> [Problems and tasks]
A: Reproduce the portion of the passage on the lichen genus Krogia between "Krogia is a" and "the Pacific islands.", inclusive.
B: According to the passage on the lichen genus Krogia, whom does the genus name honor?

Krogia is a genus of corticolous lichens in the family Ramalinaceae. It occurs in tropical humid forests and rainforests. The genus was circumscribed by Norwegian lichenologist Einar Timdal in 2002, with Krogia coralloides assigned as the type species. These tiny lichens form distinctive coral-like cushions on tree bark, with their scale-like lobes divided into finger-like branches that give them a miniature branching appearance. The genus is quite rare, with only six known species found scattered across mountain forests from the Caribbean to Southeast Asia and the Pacific islands.

==Taxonomy==

The Norwegian lichenologist Einar Timdal circumscribed Krogia in 2002 on the basis of the Mauritian type species Krogia coralloides; the genus name honours his long-time colleague Hildur Krog. Timdal placed it close to Phyllopsora but pointed out several decisive anatomical differences: the ascus wall shows only a faint amyloid reaction, the thread-like ascospores are barely 1 micrometre (μm) thick and often coil inside the ascus, the thallus lacks a true medulla yet possesses a distinct lower , and the chemistry is dominated by boninic acid rather than the depsidones common in Phyllopsora. Because these characters do not fit comfortably into the Bacidiaceae concept then in use, Timdal left the familial placement open, although subsequent workers have treated Krogia within the Ramalinaceae (sensu lato) alongside Phyllopsora.

The genus remained monospecific for several years, but concerted collecting in tropical cloud forests has since uncovered additional taxa. Krogia antillarum was described from the Greater and Lesser Antilles in 2009, differing from the type in squamule shape and secondary chemistry; K. microphylla followed in 2011 from a single Dominican cloud-forest site, its epithet referring to its minute lobes. A phylogeny-guided revision in 2018 added three Paleotropical species—K. borneensis (Borneo) plus K. isidiata and K. macrophylla (both New Caledonia)—raising the current total to six. All are corticolous inhabitants of humid, montane forests and appear to be rare, each known from only a handful of localities.

> [Supplied records]
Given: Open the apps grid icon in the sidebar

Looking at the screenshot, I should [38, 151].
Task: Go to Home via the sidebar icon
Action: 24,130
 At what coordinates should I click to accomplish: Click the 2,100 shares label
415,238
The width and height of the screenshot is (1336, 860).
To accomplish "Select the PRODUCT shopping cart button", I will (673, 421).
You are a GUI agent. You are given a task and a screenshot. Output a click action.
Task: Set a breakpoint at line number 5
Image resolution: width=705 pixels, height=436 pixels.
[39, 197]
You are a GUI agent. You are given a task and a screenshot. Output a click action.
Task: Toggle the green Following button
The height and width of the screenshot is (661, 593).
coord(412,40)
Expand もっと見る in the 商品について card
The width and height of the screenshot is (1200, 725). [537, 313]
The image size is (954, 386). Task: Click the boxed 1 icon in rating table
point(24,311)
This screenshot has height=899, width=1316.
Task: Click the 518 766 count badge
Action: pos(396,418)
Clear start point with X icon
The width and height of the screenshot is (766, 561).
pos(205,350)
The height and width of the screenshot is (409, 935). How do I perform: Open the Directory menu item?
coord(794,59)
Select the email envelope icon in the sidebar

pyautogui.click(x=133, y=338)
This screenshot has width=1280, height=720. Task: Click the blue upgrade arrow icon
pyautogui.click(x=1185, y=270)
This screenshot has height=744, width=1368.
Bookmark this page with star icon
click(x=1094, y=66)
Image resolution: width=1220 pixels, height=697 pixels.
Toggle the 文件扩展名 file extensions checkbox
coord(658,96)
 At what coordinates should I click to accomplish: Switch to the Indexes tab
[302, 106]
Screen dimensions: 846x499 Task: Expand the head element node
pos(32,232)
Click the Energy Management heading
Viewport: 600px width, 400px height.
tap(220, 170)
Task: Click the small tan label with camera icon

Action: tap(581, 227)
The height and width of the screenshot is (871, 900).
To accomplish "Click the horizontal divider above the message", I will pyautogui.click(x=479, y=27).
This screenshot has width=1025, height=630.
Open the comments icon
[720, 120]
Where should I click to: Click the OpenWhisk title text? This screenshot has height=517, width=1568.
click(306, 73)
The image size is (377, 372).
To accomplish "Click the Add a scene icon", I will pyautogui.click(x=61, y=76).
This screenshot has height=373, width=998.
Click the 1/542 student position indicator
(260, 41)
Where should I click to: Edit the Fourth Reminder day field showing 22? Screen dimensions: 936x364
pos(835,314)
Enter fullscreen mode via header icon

> [Answers by task]
A:
Krogia is a genus of corticolous lichens in the family Ramalinaceae. It occurs in tropical humid forests and rainforests. The genus was circumscribed by Norwegian lichenologist Einar Timdal in 2002, with Krogia coralloides assigned as the type species. These tiny lichens form distinctive coral-like cushions on tree bark, with their scale-like lobes divided into finger-like branches that give them a miniature branching appearance. The genus is quite rare, with only six known species found scattered across mountain forests from the Caribbean to Southeast Asia and the Pacific islands.

B: Hildur Krog, Einar Timdal's long-time colleague.